Same as for MS Windows users, but more manual.

Module installation might be assisted by the following notes.
At least the following are required:
Storable
XML::Parser (and expat)
Time::HiRes
Archive::Zip
Net::DNS

Archive::Zip needed unzip to pass it's installation tests which was not present on NetBSD. Forcing the installation seems to work ok.

Startup

The back end (localProxy2.pl) is run directly (rather than from the localProxy.pl GUI).

./localProxy2.pl -c User0 -x 3
will start the back end, building a system for configuration User0 (as specified in config-User0.xml).

Control

The back end will accept any Perl command on port 10081. Note how dangerous this is (see below).
No commands are needed normally, but are usually used to get information  (running configuration, currently known speeds etc.)
To see which commands make sense you will need to look at the code; essentially anything which makes sense in the context of the 'eval' point in the code is acceptable.

A few examples are:
getConfig() will return a complete XML description of the built (running) system.
$config->{10080}->{1}->{0}->{2}->{host} will return the host address and port being used by localProxy for the 10080 service (usually the non-censoring HTTP proxy service), in commStrat 1 (the CONNECT strategy), layer 0 (the directly connectable proxies in the chain), index number 2.
Similarly $config->{10080}->{1}->{0}->{2}->{host} = "a.new.proxy.net:8000" would set a new value for this host.
$config->{10080}->{0}->{0}->{1}->{isEnabled} = 0 is an example of a command type commonly used from the GUI. It will disable the non-censoring http proxy service, commStrat 0, layer 0, index 1 host.

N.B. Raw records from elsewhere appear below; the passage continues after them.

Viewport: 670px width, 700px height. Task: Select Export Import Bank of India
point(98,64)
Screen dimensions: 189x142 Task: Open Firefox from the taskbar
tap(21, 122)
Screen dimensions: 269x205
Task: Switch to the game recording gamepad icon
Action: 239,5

Whole commStrats, and even services may be disabled dynamically by similar commands.
sub hello {print "hello world\n"}; hello() will create a new subroutine named hello and execute it.

Security

An open port where the listening application obligingly executes any command with the privileges of the user is obviously a security risk. LocalProxy makes attempts to limit access by IP address. It makes the assumption that the first connecting IP address is the valid master.
Usually localProxy is run from the GUI on localhost, and the GUI waits for the control port to open, so the window of exposure is only a second or so.
The most insecure situation would be where the back end is being run on another host, and no GUI is involved. In this case, the user should connect to the control port (say via telnet, netcat etc.) ASAP (and check that he has been accepted as the master).

The services offered by localProxy may be used by others as well. Perl is not vulnerable to buffer overflows, and localProxy never executes any of this data, but it does process it sometimes (regexes, for example) , and so may be vulnerable in some way.  Use by others may be desirable (to allow friends to use your non-censoring HTTP proxy or Usenet News service, for example), so in this case, a flag is provided to allow/disallow access from other addresses (see the setting of 'serverAccessRestricted' in config-User0.xml, for example).